The tendency within science to reduce the impact of science to that which is easily quantifiable and optimized—namely, publication and citation in internationally recognized journals—is strong (Vessuri et al., 2014). Tellingly, despite the presence of innovative regional databases and indices and the strong dissatisfaction with ISI products, few of my participants were familiar with these alternative databases when asked. This is likely in part because they are not prominently featured in the SNI and institution-specific policies that directly affect their pay, and it speaks to the extent to which the ISI IFs have come to define high-quality scientific work for scientists worldwide. At the same time, however, my interviews also reveal that Mexican ecologists have not yet fully accepted the intensive quantification of productivity as inherent to high-quality science. Since the area committees within SNI have authority to alter their criteria for researcher evaluation those scientists retain substantial power to improve the situation.

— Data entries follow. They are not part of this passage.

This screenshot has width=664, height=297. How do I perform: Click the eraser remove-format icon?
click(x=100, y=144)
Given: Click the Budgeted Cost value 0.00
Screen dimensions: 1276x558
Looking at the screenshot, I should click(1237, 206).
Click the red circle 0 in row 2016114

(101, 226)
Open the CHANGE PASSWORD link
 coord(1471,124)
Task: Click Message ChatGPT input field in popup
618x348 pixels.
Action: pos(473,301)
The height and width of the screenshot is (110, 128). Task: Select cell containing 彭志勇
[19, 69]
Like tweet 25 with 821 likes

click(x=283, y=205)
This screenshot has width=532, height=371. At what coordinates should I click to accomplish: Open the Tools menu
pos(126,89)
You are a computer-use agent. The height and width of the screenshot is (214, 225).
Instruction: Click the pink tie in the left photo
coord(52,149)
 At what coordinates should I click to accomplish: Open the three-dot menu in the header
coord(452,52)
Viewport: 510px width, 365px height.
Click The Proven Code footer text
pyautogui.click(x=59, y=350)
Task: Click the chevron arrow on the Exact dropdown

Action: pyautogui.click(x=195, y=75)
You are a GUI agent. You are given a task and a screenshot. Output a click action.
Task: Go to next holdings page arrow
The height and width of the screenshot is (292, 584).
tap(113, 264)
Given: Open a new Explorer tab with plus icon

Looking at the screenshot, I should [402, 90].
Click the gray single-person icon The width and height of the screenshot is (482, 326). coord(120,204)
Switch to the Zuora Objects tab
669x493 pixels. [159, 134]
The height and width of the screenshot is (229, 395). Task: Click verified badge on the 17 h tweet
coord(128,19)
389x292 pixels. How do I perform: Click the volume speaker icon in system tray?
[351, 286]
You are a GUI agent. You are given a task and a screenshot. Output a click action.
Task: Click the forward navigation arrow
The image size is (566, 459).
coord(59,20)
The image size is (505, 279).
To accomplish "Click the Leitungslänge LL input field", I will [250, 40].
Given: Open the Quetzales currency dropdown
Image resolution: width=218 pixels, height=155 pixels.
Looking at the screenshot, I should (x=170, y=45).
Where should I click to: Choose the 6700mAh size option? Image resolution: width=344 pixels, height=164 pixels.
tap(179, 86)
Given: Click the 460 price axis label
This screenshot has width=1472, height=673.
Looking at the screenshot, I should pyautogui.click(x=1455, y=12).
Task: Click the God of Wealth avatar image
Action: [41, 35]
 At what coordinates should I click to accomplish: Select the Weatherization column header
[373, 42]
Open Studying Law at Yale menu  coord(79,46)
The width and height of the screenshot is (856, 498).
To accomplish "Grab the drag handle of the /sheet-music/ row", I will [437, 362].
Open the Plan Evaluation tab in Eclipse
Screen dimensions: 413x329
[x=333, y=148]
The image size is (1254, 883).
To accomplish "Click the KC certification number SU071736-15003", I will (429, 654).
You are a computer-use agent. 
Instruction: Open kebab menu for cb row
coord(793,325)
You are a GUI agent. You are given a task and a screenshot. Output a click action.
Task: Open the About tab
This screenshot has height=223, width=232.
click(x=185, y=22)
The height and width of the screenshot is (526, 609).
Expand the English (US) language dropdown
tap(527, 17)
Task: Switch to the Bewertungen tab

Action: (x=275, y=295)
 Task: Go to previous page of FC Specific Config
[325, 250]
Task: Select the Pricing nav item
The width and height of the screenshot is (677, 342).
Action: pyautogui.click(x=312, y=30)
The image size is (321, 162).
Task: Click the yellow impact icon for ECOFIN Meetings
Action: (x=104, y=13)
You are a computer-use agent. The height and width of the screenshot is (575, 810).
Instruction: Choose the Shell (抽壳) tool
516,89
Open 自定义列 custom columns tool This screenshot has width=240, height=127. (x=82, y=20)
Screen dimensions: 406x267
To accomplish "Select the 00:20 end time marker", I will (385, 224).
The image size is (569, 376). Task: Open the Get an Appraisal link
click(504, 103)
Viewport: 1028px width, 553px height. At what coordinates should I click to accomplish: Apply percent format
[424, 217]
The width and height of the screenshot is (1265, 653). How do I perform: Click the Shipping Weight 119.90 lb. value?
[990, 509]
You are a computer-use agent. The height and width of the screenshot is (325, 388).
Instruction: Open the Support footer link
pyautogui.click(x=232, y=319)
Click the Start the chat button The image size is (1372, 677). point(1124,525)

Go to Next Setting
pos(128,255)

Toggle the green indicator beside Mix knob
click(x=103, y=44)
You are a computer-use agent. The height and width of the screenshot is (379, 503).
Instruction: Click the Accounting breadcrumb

Scientists themselves, as arbiters of prestige within science, are accurately considered to be science policy makers (Neff, 2011; Miller and Neff, 2013). There is currently a window of opportunity for scientists and other science policy makers to reconsider how scientists are evaluated; that window may close as scientists receiving their training today are acculturated into a production-oriented scientific culture.
Acknowledgements
This research would not have been possible without the generosity of the thirty people who gave an hour or more of their time to answer my questions. I would also like to thank Sharon Zavala, Ziania Narvaez-Garcia, Samara Almonte, and Alyssa Rooks for their work as research assistants. Thanks also to three reviewers and the journal editors for their thoughtful and extensive comments on a prior draft. This work was supported by the United States National Science Foundation (www.nsf.gov) [Grant Nos. 1465279 and 1158723]. Any opinions, findings, and conclusions or recommendations expressed in this material are those of the author and do not necessarily reflect the views of the National Science Foundation.